Strengthening Pharma IP: China’s Boost to Data and Market Exclusivity

* This article was co-authored with Olivia Zhao from Bird & Bird Lawjay Shanghai association team. 

On 3 January 2025, the General Office of the State Council issued the Opinions on Comprehensively Deepening the Reform of Regulation of Drugs and Medical Devices to Promote the High-Quality Development of the Pharmaceutical Industry (Circular 53) (the “2025 Opinions”). The far-reaching 2025 Opinions aim to foster pharmaceutical innovation and enhance the regulatory regime so as to position China as a global leader in the life sciences sector.

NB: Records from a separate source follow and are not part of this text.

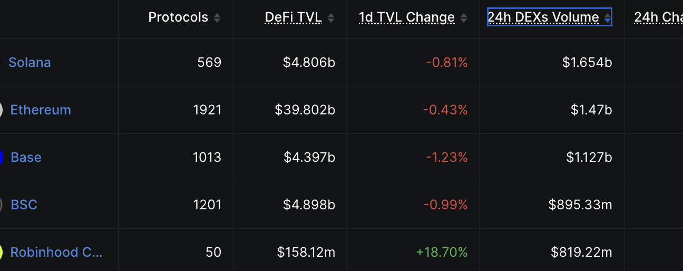The width and height of the screenshot is (683, 271).
Task: Click the Robinhood Chain logo icon
Action: (x=1, y=253)
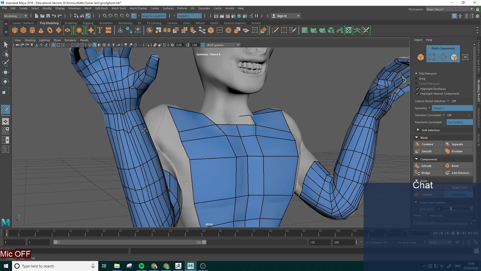Open Spotify from the Windows taskbar

pyautogui.click(x=141, y=266)
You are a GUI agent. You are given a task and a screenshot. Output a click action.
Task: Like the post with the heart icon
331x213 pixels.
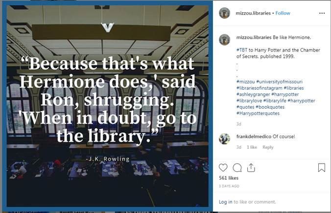[x=223, y=167]
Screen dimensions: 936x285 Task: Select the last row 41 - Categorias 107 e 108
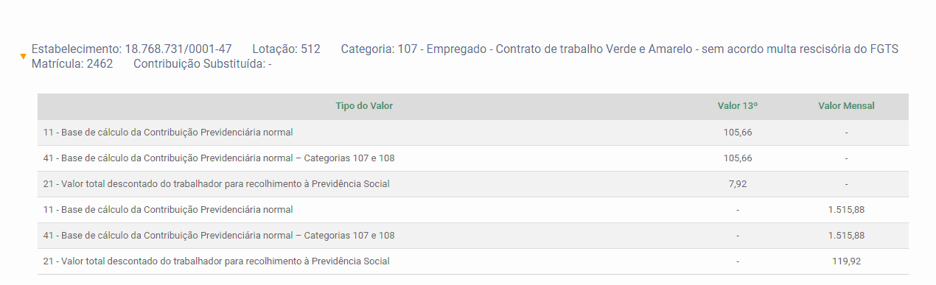point(473,236)
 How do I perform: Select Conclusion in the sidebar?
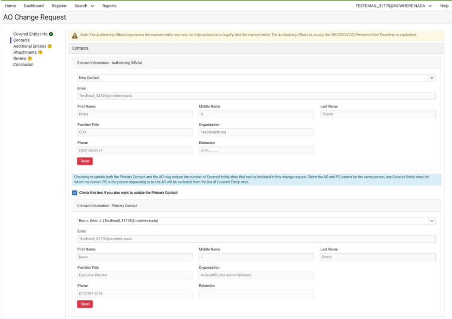(x=23, y=64)
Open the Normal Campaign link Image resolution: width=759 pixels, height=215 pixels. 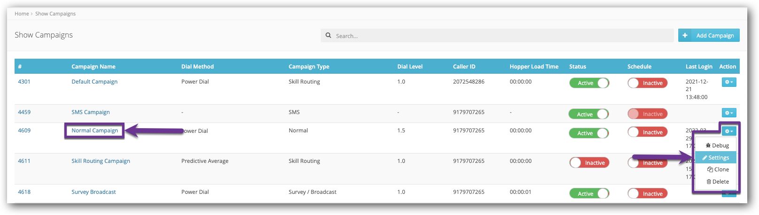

Since the implementation of the 2017 State Council Opinions on Deepening the Reform of Review and Approval System to Encourage the Innovation of Drugs and Medical Devices and the establishment of the National Medical Products Administration (the “NMPA”) in 2018 (see Bird & Bird newsletter - Ongoing Healthcare Reform in China), the NMPA has approved 185 innovative drugs and 292 medical devices, including 48 innovative drugs and 65 medical devices in 2024 alone. Looking ahead, China aims to strengthen its regulatory framework and improve review and approval processes by 2027, with a goal of achieving full regulatory modernization by 2035 to ensure the safety, efficacy and accessibility of drugs/medical devices, and to build a pharmaceutical industry which is at the forefront of innovation and global competitiveness.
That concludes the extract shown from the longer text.